Description

Verify that critical Azure Storage Accounts are configured with geo-redundant storage.

Azure Storage offers multiple replication options to enhance data durability and availability. Locally Redundant Storage (LRS) replicates data synchronously three times within a single physical location (i.e., a single data center), offering basic least expensive protection against hardware failures.

Rationale

Although LRS provides resilience against local hardware issues such as drive or server rack failures, it does not offer protection against data center-wide disruptions—such as those caused by natural disasters, power outages, or large-scale equipment failures.

For critical storage accounts, use a geo-redundant replication option:

Geo-Redundant Storage (GRS): Replicates data to a secondary geographic region.

Read-Access Geo-Redundant Storage (RA-GRS): Provides read access to the secondary region.

Geo-Zone-Redundant Storage (GZRS) and Read-Access Geo-Zone-Redundant Storage (RA-GZRS): Combine zone redundancy in the primary region with geo-redundancy to a secondary region.

Impact

Transitioning from LRS to a more resilient replication tier may lead to increased costs. Furthermore, the manual migration process can introduce application downtime, depending on the volume of stored data and the target replication configuration.
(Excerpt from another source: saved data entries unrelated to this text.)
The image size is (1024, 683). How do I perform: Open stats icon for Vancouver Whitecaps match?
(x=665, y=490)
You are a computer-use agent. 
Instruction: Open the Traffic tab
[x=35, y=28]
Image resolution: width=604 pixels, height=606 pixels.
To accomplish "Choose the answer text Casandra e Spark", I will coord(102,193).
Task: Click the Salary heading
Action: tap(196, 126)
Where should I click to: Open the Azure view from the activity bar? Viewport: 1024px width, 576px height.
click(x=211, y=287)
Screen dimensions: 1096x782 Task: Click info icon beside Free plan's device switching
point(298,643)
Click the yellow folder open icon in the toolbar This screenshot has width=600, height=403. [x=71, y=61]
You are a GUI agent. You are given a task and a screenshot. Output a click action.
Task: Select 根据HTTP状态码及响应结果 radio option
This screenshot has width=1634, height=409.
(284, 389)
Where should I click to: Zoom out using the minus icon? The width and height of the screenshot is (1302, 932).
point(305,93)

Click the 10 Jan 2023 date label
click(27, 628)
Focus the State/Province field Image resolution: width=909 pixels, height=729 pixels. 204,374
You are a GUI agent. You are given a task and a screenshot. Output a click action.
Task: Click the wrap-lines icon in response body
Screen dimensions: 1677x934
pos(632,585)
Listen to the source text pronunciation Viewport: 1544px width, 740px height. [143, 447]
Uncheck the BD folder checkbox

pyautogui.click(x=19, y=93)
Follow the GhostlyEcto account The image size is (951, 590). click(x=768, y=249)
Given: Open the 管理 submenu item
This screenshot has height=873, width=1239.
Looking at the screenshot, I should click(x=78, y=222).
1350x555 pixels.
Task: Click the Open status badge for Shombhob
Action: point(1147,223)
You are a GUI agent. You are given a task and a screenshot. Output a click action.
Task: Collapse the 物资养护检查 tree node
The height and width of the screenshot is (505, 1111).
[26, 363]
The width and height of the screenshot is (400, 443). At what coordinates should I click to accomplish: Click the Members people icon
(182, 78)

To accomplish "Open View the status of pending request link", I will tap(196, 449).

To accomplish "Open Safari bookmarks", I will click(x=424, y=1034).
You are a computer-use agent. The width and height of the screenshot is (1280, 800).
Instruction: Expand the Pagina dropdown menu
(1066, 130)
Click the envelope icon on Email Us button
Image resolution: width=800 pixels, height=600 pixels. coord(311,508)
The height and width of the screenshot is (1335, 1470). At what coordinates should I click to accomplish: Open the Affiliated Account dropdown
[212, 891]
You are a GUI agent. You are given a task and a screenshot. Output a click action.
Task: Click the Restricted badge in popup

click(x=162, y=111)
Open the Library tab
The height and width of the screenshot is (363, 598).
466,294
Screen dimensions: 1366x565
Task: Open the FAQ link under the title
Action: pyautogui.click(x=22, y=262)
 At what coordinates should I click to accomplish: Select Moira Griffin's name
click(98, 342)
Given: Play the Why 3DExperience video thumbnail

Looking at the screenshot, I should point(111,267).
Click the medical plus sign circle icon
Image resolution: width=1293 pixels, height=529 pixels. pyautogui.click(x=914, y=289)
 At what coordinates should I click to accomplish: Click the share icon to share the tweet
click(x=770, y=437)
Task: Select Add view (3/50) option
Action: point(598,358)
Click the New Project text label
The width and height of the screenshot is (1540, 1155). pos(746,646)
When switching to a geo-redundant option (e.g., GRS or GZRS), an initial egress bandwidth charge is incurred as the entire storage account is replicated to the secondary region. Additionally, all subsequent write operations to the primary region will continue to generate egress bandwidth charges as part of the ongoing replication to the secondary region.

Audit

This policy flags an Azure Storage Account as INCOMPLIANT if the Storage Account SKU Name does not represent GRS, RA-GRS, GZRS, or RA-GZRS.